What is Anthropic's IPO valuation?
Anthropic has not yet filed for an IPO as of June 2026. Its most recent funding round — a Series H completed on May 28, 2026 — raised $65 billion at a $965 billion post-money valuation, as officially confirmed by Anthropic at anthropic.com/news/series-h. This followed its Series G on February 12, 2026, which raised $30 billion at a $380 billion post-money valuation, per official Anthropic announcements. Anthropic has selected Morgan Stanley and Goldman Sachs as lead underwriters per Bloomberg reporting, and is targeting a public offering in H1 2027, potentially at a valuation that reflects its revenue trajectory at the time of filing.
How do OpenAI and Anthropic compare as investments?
OpenAI and Anthropic represent different investment profiles. OpenAI offers significant consumer scale — 900 million weekly active users as of February 2026 per OpenAI's announcement — and a reported IPO target valuation of approximately $850 billion according to financial media, implying roughly 42x its 2025 annualised revenue of $20 billion (disclosed by OpenAI CFO Sarah Friar, January 2026, reported by Reuters). Anthropic offers higher reported revenue — a $47 billion run-rate as of May 2026 per its official Series H announcement — and a current private market valuation of $965 billion implying approximately 20x its run-rate revenue. The counterintuitive result: the company with higher absolute revenue (Anthropic) carries the lower revenue multiple. Both companies operate at net losses due to compute infrastructure costs, which will be a primary focus of public market analysis at IPO.
What is OpenAI's Public Benefit Corporation structure?
OpenAI completed its conversion from a capped-profit LLC to a Delaware Public Benefit Corporation (PBC) on October 28, 2025, as reported by Reuters and AP News. The PBC structure legally requires the board to balance shareholder interests with OpenAI's public benefit mission: the safe and beneficial development of artificial general intelligence. The PBC conversion also removes the structural barrier that had previously made OpenAI ineligible for consideration for inclusion in major institutional equity indices such as the S&P 500, Russell, and MSCI indices — though meeting index inclusion criteria also requires satisfying additional financial and float thresholds. OpenAI's full mission charter is available at openai.com/charter.
What are the key risks for investors in OpenAI and Anthropic IPOs?

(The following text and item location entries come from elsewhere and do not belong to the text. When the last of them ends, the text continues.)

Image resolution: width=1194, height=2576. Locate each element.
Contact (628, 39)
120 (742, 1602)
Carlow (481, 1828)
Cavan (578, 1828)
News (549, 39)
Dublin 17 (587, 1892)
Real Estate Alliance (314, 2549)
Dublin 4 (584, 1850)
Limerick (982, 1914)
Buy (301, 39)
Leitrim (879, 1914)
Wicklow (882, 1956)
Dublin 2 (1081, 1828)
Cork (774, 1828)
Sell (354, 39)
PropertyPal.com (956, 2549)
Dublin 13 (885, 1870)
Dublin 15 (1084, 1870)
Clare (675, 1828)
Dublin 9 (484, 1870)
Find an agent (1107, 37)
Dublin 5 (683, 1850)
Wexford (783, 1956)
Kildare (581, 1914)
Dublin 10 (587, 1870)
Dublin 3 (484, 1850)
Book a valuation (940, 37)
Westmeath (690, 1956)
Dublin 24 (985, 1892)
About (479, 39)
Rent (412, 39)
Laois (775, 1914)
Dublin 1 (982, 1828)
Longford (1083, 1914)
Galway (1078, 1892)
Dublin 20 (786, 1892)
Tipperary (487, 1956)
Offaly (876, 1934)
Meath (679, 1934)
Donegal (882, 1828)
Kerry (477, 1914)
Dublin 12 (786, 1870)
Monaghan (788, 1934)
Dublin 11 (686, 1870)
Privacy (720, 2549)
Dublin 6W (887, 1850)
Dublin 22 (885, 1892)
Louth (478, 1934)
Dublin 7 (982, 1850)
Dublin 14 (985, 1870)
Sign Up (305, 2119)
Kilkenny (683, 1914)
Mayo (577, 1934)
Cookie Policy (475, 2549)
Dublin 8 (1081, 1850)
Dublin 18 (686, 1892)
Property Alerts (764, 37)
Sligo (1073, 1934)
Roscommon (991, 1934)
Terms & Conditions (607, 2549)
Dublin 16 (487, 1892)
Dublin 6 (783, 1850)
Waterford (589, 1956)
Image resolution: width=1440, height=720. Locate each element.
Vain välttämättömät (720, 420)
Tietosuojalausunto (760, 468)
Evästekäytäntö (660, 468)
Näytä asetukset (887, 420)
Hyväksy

The five primary risk categories are: (1) Compute cost trajectory — both companies operate at net losses due to GPU infrastructure costs that scale with usage, creating an inverted margin dynamic that differs materially from conventional software business models; (2) Hyperscaler concentration — Microsoft's $13 billion-plus investment and deep Azure integration with OpenAI, and Amazon's up to $33 billion total commitment plus Google's up to $40 billion announced commitment to Anthropic (per CNBC and Bloomberg respectively), create revenue-sharing structures and cloud dependencies not fully disclosed publicly; (3) Governance risk — both companies have mission-constraint structures (OpenAI's PBC obligations; Anthropic's Long-Term Benefit Trust oversight) that may limit shareholder value maximisation at key commercial inflection points; (4) Competitive displacement — open-source AI models from Meta, Mistral AI, and others pose ongoing pricing pressure on frontier API businesses; and (5) Regulatory and export control risk — the EU AI Act's enforcement powers, including fines, take effect in August 2026, and US export control frameworks may affect high-growth international revenue regions.